[Python-Dev] Drop the new time.wallclock() function?

Glyph glyph at twistedmatrix.com
Tue Mar 27 00:47:05 CEST 2012


On Mar 26, 2012, at 6:31 PM, Zooko Wilcox-O'Hearn wrote:

> On Fri, Mar 23, 2012 at 11:27 AM, Victor Stinner
> <victor.stinner at gmail.com> wrote:
>> 
>> time.steady(strict=False) is what you need to implement timeout.
> 
> No, that doesn't fit my requirements, which are about event
> scheduling, profiling, and timeouts. See below for more about my
> requirements.
> 
> I didn't say this explicitly enough in my previous post:
> 
> Some use cases (timeouts, event scheduling, profiling, sensing)
> require a steady clock. Others (calendaring, communicating times to
> users, generating times for comparison to remote hosts) require a wall
> clock.
> 
> Now here's the kicker: each use case incur significant risks if it
> uses the wrong kind of clock.
> 
> If you're implementing event scheduling or sensing and control, and
> you accidentally get a wall clock when you thought you had a steady
> clock, then your program may go seriously wrong -- events may fire in
> the wrong order, measurements of your sensors may be wildly incorrect.
> This can lead to serious accidents. On the other hand, if you're
> implementing calendaring or display of "real local time of day" to a
> user, and you are using a steady clock for some reason, then you risk
> displaying incorrect results to the user.
> 
> So using one kind of clock and then "falling back" to the other kind
> is a choice that should be rare, explicit, and discouraged.
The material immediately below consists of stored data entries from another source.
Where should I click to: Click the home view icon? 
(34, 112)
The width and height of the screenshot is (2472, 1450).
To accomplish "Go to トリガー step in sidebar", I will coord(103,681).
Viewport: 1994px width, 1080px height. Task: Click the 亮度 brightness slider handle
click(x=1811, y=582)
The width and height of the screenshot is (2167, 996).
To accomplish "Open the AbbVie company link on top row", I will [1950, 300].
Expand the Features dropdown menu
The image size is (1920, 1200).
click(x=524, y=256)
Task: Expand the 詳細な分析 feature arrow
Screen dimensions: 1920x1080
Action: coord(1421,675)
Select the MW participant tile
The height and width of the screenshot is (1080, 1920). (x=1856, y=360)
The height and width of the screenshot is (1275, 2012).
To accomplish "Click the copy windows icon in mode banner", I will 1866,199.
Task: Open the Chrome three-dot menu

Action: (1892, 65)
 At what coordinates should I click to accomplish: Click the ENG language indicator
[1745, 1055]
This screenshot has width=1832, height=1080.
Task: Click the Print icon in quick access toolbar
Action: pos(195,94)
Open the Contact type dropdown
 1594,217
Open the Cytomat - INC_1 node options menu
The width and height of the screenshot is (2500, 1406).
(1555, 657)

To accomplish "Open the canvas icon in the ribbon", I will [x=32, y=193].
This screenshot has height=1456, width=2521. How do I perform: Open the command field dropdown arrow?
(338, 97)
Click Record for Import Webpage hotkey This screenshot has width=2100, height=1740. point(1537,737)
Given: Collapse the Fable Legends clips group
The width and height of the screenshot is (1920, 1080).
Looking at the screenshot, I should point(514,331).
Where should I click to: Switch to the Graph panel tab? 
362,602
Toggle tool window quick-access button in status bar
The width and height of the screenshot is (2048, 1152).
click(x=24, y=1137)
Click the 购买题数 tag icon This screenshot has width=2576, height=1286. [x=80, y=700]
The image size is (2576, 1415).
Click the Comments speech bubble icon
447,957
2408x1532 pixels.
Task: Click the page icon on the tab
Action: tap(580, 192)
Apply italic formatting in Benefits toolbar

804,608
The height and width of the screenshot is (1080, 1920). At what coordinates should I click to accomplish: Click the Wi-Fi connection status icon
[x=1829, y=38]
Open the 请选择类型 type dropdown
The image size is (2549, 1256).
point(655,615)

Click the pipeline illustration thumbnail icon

The
> provision of such a function in the standard library is an attractive
> nuisance -- a thing that people naturally think that they want when
> they haven't though about it very carefully, but that is actually
> dangerous.
> 
> If someone has a use case which fits the "steady or else fall back to
> wall clock" pattern, I would like to learn about it.

I feel that this should be emphasized.  Zooko knows what he's talking about here.  Listen to him :).  (Antoine has the right idea.  I think it's well past time for a PEP on this feature.)